Она огляделась кругом и увидела, что вправду — свет и радость, неизвестно откуда, но есть они здесь. И тут впервые она поняла, что тетка действительно при смерти. Поняла безотчётно, каким-то загадочным для неё самой образом, каким-то природным чувством притаённой правды. Она съела весь борщ и увидела на дне тарелки синий домик в синих кустах и в синих деревьях, рядом с которыми гуляла с синей собакой синяя девушка, а надо всем — из синих облаков — торчали синие пучки лучей.
После обеда пили чай с вареньем из грецких орехов. Орехи были целые, в скорлупе, но совсем мягкие, чуть потвёрже вишен, их надо было есть целиком. Отец часто приносил ей орехи и раскалывал молотком, вылущивая извилистые, сладковатые ядрышки. Но чтобы орехи можно было варить и жевать в скорлупе — до этого Маша бы не додумалась. И она улыбнулась тому, что купит и обязательно привезёт отцу эту невидаль, словно отец сделался младше Маши и даже совсем маленьким…
Пришла медсестра, пожилая, мужеподобная, в венчике из седых косиц. Её хриплый рокочущий голос наполнил собой всю квартиру. Она вела себя здесь по-хозяйски, как человек, всю свою жизнь проживший в этой семье, и строго объявила Маше, что её скверную кожу надо лечить, что она даст Маше в среду талончик к врачу, потому что никак не годится ходить в молодые годы с таким «запущенным лицом».
— У вас, Маня, волосы — как солнце, а глаза — зелёные, как листья, но эта кожа делает вас просто уродливой, а вывести всю эту дрянь ничего не стоит.
Медсестра ушла с тёткой в комнату, сделала ей какой-то укол и сказала, что, как всегда, придёт обезболить на ночь. «Странно, — подумала Маша, — приходит к умирающей женщине, а занимается ерундой, моими прыщами». Это было скорей удивительно, но не обидно. После укола Пелагея Григорьевна из комнаты не выходила, а осталась лежать там при занавешенной лампе. У неё тихо играла музыка.

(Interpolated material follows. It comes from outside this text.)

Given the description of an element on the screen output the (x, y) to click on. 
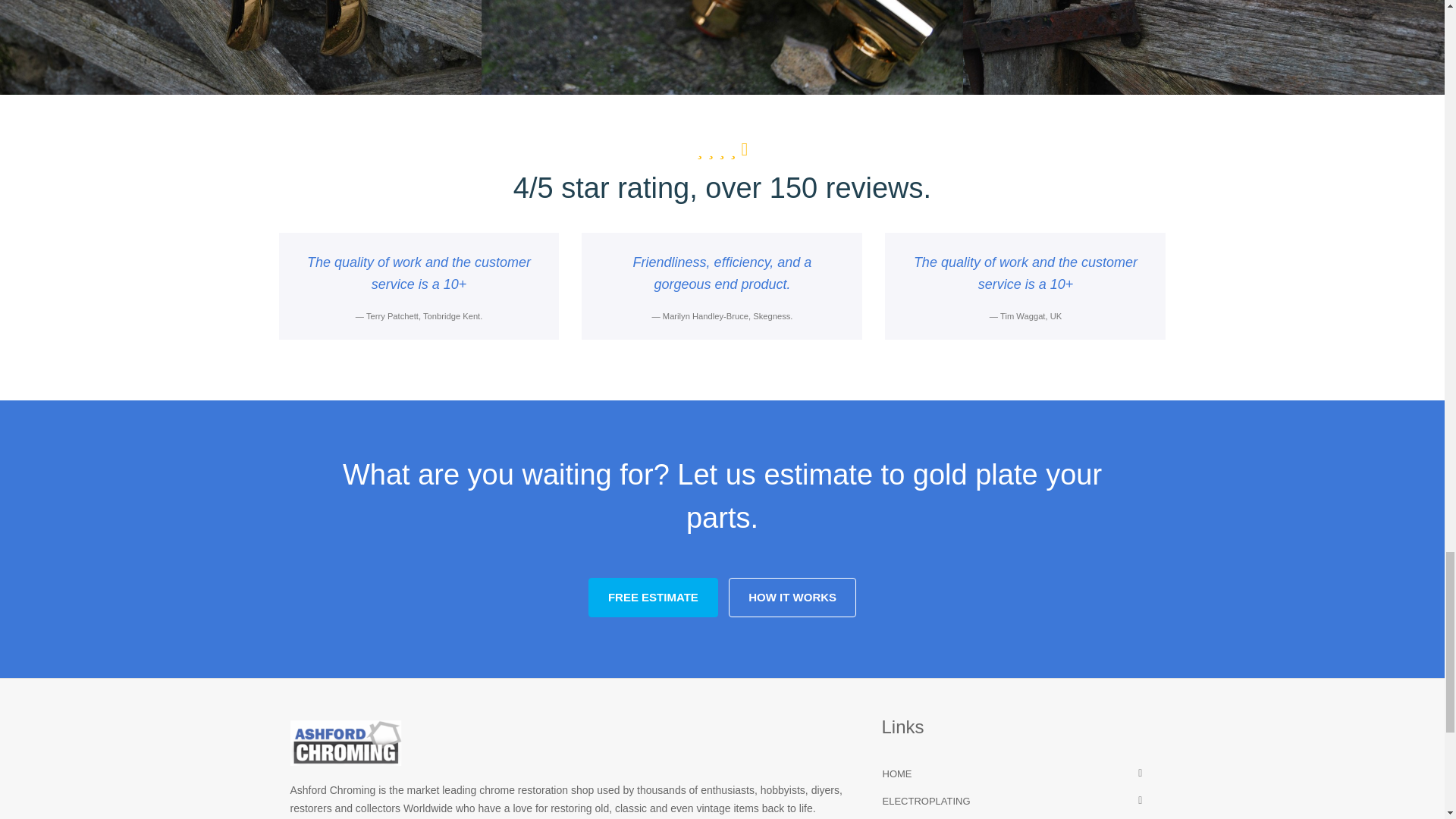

Василий Дмитриевич вымыл посуду, прибрал, налил себе горячего кофе, закурил сигарету.
— Манечка, у Пелагеи Григорьевны неизлечимая болезнь. Неделю назад её выписали из больницы, потому что операция бесполезна. Она всё знает. Сейчас у неё улучшение, временное, очень скоро оно кончится смертью. Она всё знает, но её не покидает надежда на чудо. И она делает всё возможное, чтобы эта надежда не покидала её. Есть, знаете ли, сказка о том, как смерть пришла к сапожнику, раненному в живот, а сапожник заколотил гвоздями дыру в животе и притворился целым, здоровым. Смерть пришла, посмотрела на него и сказала жизни: бери, этот сапожник — твой.
Маша сидела напротив, сложив руки на груди. В её зелёных, как листья, глазах лежали слёзы живучей надежды.
— А что если сказка вещая? — прошептала она, оглядываясь, как будто хитрая смерть могла подслушивать их разговор. — Ведь бывали же чудеса, когда-то, давным-давно… Как хотите, а я верю, верю, и сейчас они с кем-то бывают… — шептала она, всей душой раскрываясь перед этим едва знакомым человеком и даже не кровным родственником.
— Бывают, бывают, — испуганно и торопливо согласился он вдруг, отпрянув от рыжего и зелёного пламени её деревенского лица. — Бывают, бывают! Ваша мать умерла, моя мать умерла, и ещё кое-кто, и мы с вами умрём, а чудеса — они, как же, бывают! Сейчас я поеду к себе в больницу, сделаю одну операцию, отдежурю и вернусь в десять утра, и мы сообразим, как жить дальше.